Cathy Barrow’s wisdom brings elegant (and deceptively easy) brunches from her Maryland home into our kitchens.

Few baking projects scare me. Bagels, for a long time, were one of them. Even though a chewy, everything-seasoned bagel is my favorite breakfast, the process as I knew it seemed labor intensive and gave too much room for error. Even for a self-proclaimed baker like myself.

My resolve changed when Cathy Barrow’s book Bagels, Schmears, and a Nice Piece of Fish: A Whole Brunch of Recipes to Make at Home came across my radar. The winning name alone sold it (it’s the holy trinity of breakfast foods). However, Barrow’s experience with bagels hit home: Growing up in Ohio (the state where I fell in love with bagels during my college years!), she relied on her grandmother to connect her to the East Coast treats. Throughout the year, her grandmother would fly from Boston to Toledo, bearing a hatbox brimming with bagels. 

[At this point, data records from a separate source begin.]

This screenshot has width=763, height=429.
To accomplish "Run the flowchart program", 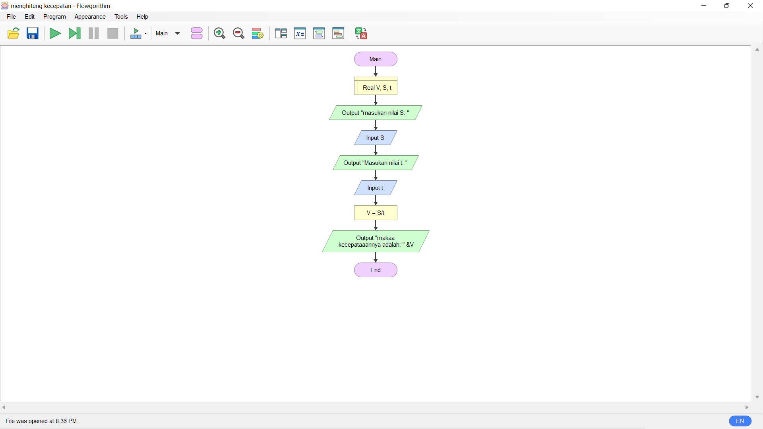I will pos(55,33).
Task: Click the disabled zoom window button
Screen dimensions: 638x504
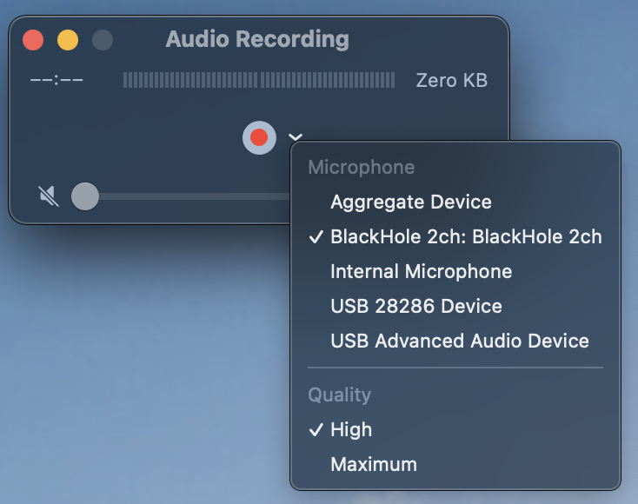Action: pos(103,40)
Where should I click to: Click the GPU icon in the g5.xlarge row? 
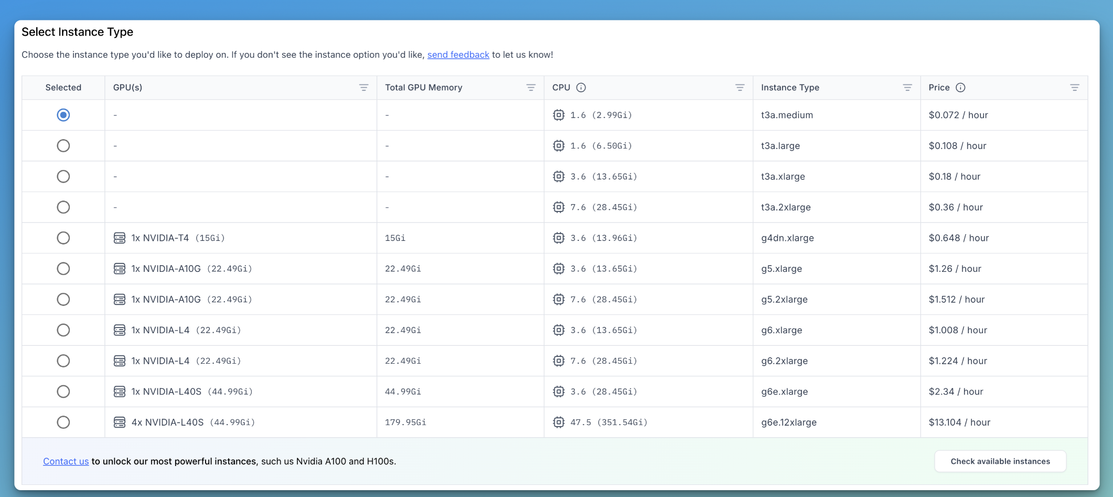[120, 269]
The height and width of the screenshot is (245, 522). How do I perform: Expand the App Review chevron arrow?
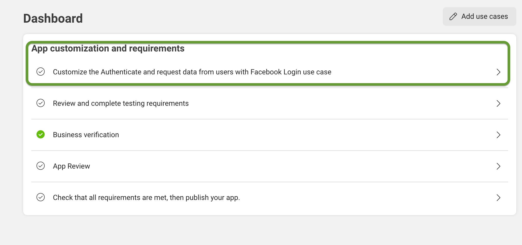[498, 166]
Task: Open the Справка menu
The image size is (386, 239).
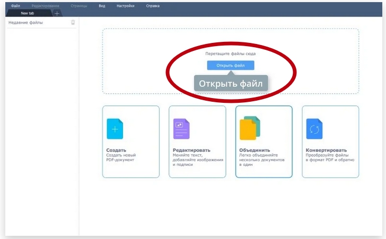Action: 153,6
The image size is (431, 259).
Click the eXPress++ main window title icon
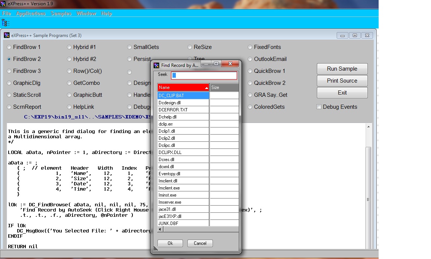tap(4, 4)
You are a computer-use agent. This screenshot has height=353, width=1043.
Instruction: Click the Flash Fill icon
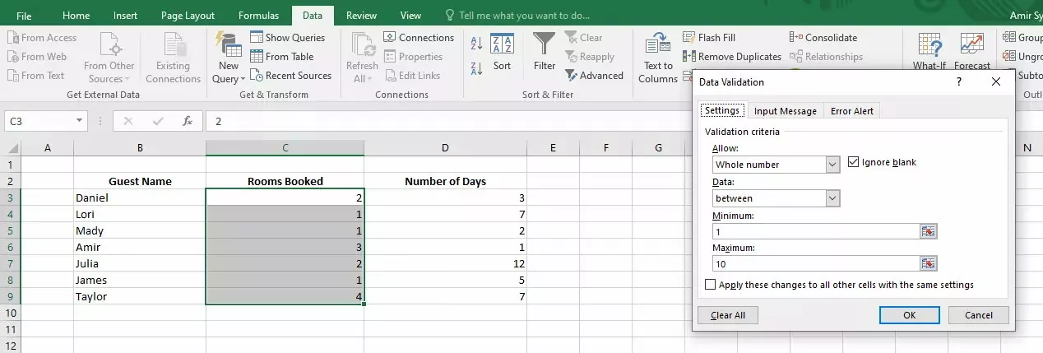(689, 38)
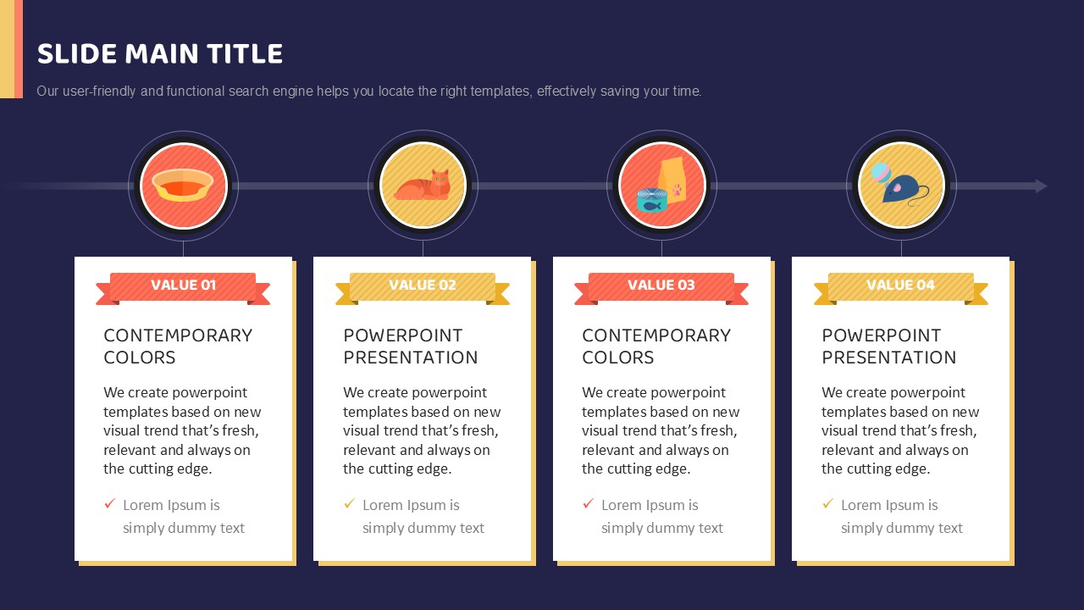Select the VALUE 02 ribbon banner
The width and height of the screenshot is (1084, 610).
pos(423,287)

The novelty fascinated young Barrow, and as an adult she experienced her own love affair with New York bagels. But troubles arose when she attempted to make them in her home near Washington DC. Her endeavors following the very path I feared: “[…] recipe after recipe, they were doughy, they lacked the proper structure, and the flavor was dull. They were just rolls with holes.”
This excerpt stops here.